Salvador, pendant les quelques jours qui suivirent cette soirée, pensa plus d'une fois à Silvia; il n'était pas encore positivement amoureux de cette femme, dont la beauté avait impressionné vivement ses sens, mais il se sentait entraîné vers elle par un sentiment inexplicable et une curiosité irrésistible.
Salvador, comme tous les gens qui ont à se reprocher quelque grand crime, était excessivement superstitieux[227]. Il se figura que ce n'était pas le hasard qui avait amené devant lui cette femme dont plusieurs fois déjà il avait entendu prononcer le nom, et qu'il existait entre sa destinée et la sienne une mystérieuse relation.—Réussir à fixer cette femme qui ne s'est encore attachée à personne, et qui se débarrasse d'une manière si expéditive des gens qui lui déplaisent, se dit-il un jour, est une entreprise beaucoup plus difficile que de conquérir lorsque l'on ne recule pas devant l'emploi de certains moyens, un nom et une fortune! Eh bien! je tenterai l'aventure, et, si je réussis, ce sera un certain signe qu'aucun événement fâcheux ne doit plus m'arriver. Cette idée, accueillie d'abord comme une folie, germa cependant dans l'esprit de Salvador, qu'elle domina bientôt.
Salvador se présenta plusieurs fois à l'hôtel des Ambassadeurs sans pouvoir obtenir la faveur d'être admis auprès de Silvia; et, ainsi que cela arrive toujours, les obstacles qu'il rencontrait sur son chemin ne firent qu'ajouter de nouvelles forces au désir qu'il éprouvait.
Un valet de place assez intelligent était attaché depuis plusieurs années à l'hôtel des Ambassadeurs. Cet homme, que Salvador payait très-généreusement, lui avait appris que la marquise de Roselly se rendait presque tous les soirs sur la place Bellecourt, où la musique d'un régiment de ligne, alors en garnison dans la ville, attirait l'élite de la société lyonnaise.
Salvador alla donc un soir augmenter la foule, déjà si nombreuse, des adorateurs que la belle Silvia traînait partout après elle, et ce ne fut pas sans peine qu'il parvint à conquérir un siége à ses côtés. Silvia, qui connaissait déjà son nom, et qui savait qu'il occupait dans le monde une assez belle position, voulut bien se départir en sa faveur des rigueurs dont assez ordinairement elle accablait ceux qui portaient ses chaînes.

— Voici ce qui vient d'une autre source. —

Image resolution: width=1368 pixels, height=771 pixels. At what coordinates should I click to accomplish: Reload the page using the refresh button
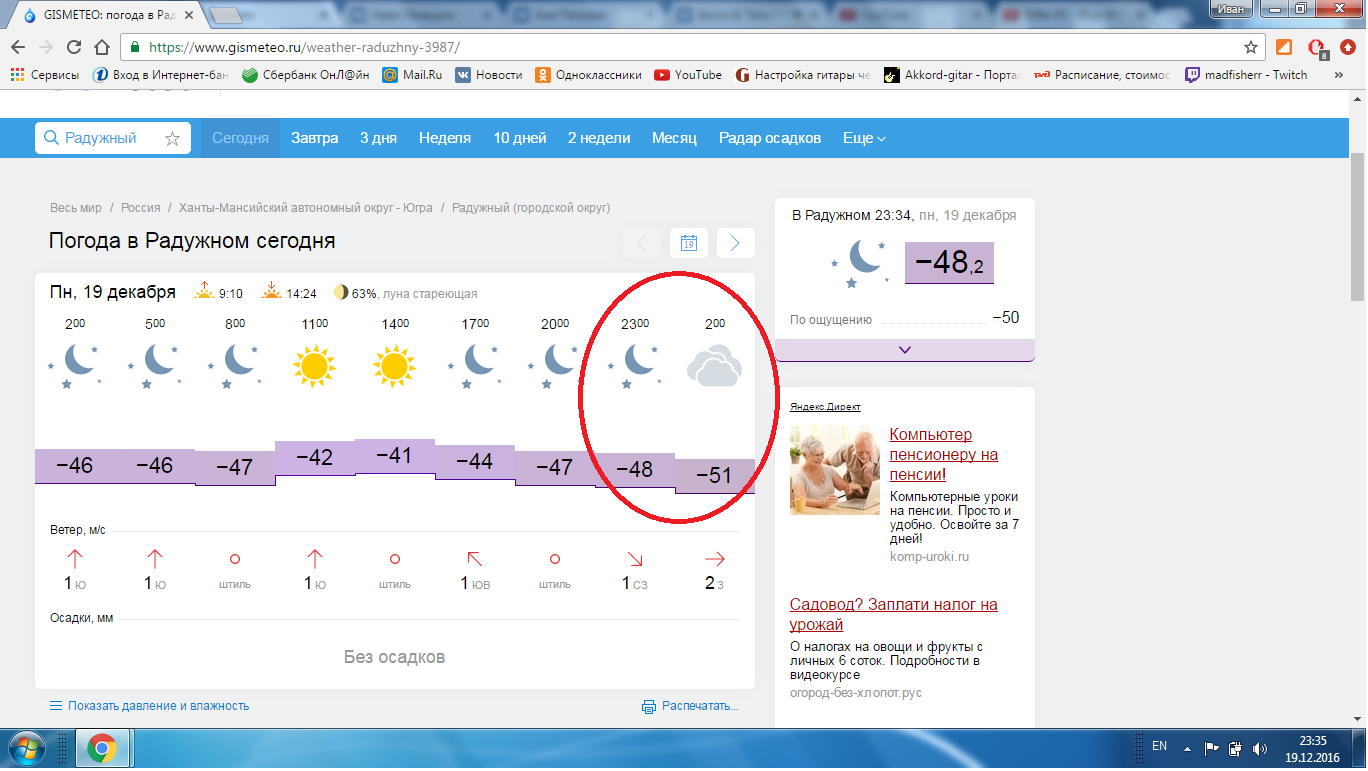(x=73, y=47)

—Je crois, lui dit Salvador, après les préliminaires obligés de toute conversation que l'un des deux interlocuteurs veut amener sur un terrain plus intéressant que celui sur lequel elle s'agite, que j'ai eu le plaisir, il y a quelques jours déjà, de vous rencontrer au grand théâtre.
—C'est vrai, lui répondit Silvia, et vraiment, je dois vous le dire, vous n'auriez pas, je le crois, examiné avec plus d'attention un cheval de luxe que vous auriez en l'envie d'acheter.
—Ah! madame, vous punissez bien sévèrement une faute que tout le monde aurait commise à ma place. Lorsqu'une fois les yeux se sont fixés sur vous, croyez-vous qu'il soit possible qu'ils se détournent?
—Ecoutez, monsieur le marquis, dit Silvia après quelques instants de silence, si je suis sincère, me promettez-vous de répondre avec franchise aux quelques questions que je vais vous adresser?